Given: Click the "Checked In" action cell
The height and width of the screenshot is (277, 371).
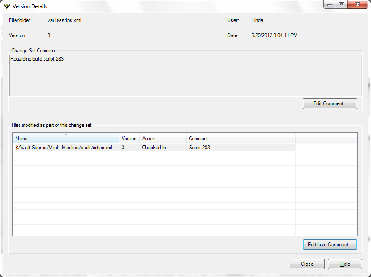Looking at the screenshot, I should (x=154, y=148).
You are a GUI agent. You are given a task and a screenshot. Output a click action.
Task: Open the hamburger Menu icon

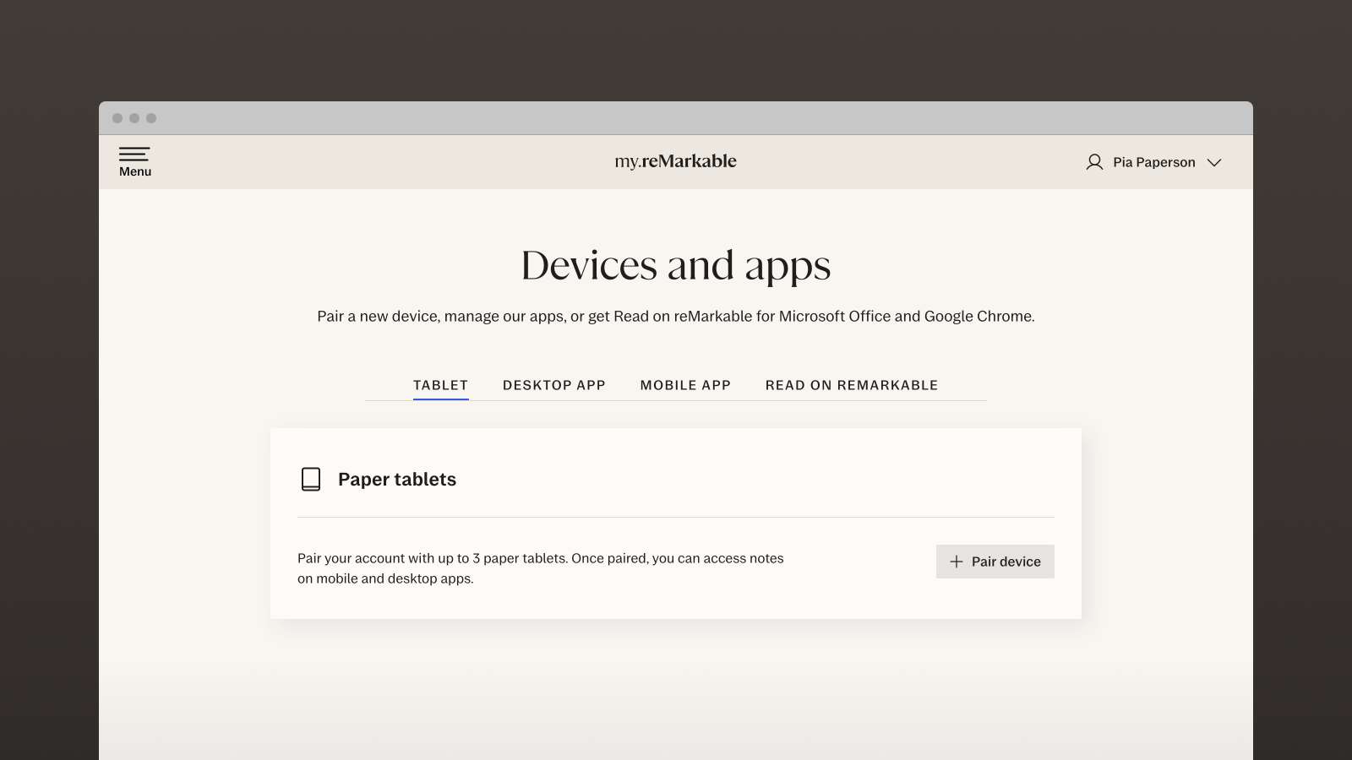134,154
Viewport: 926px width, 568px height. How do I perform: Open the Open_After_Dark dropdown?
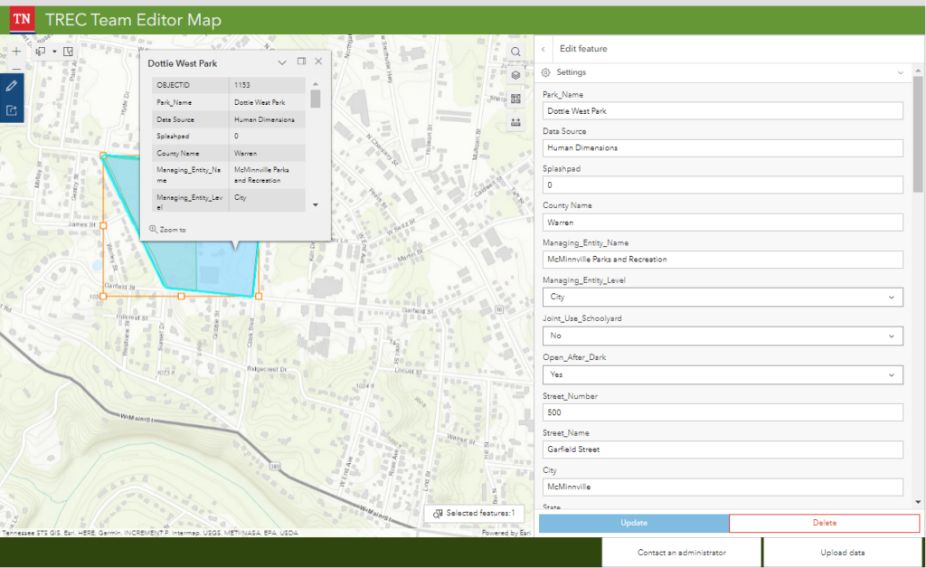click(x=723, y=375)

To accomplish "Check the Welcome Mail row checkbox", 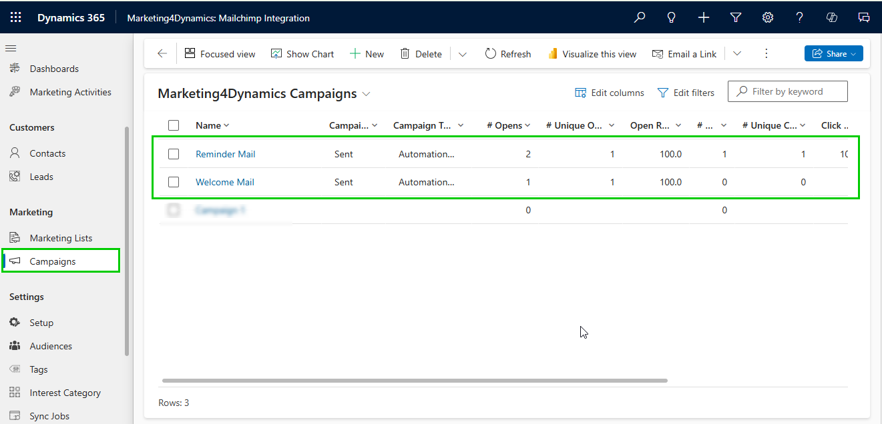I will click(174, 181).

WRITTEN EXERCISE:
List every line of the records that contains the string "height". Matches must agree in case.

SOLUTION FOR THIS PROBLEM:
The height and width of the screenshot is (277, 371).
Viewport: 926px width, 568px height. How do I perform: Open the Open_After_Dark dropdown?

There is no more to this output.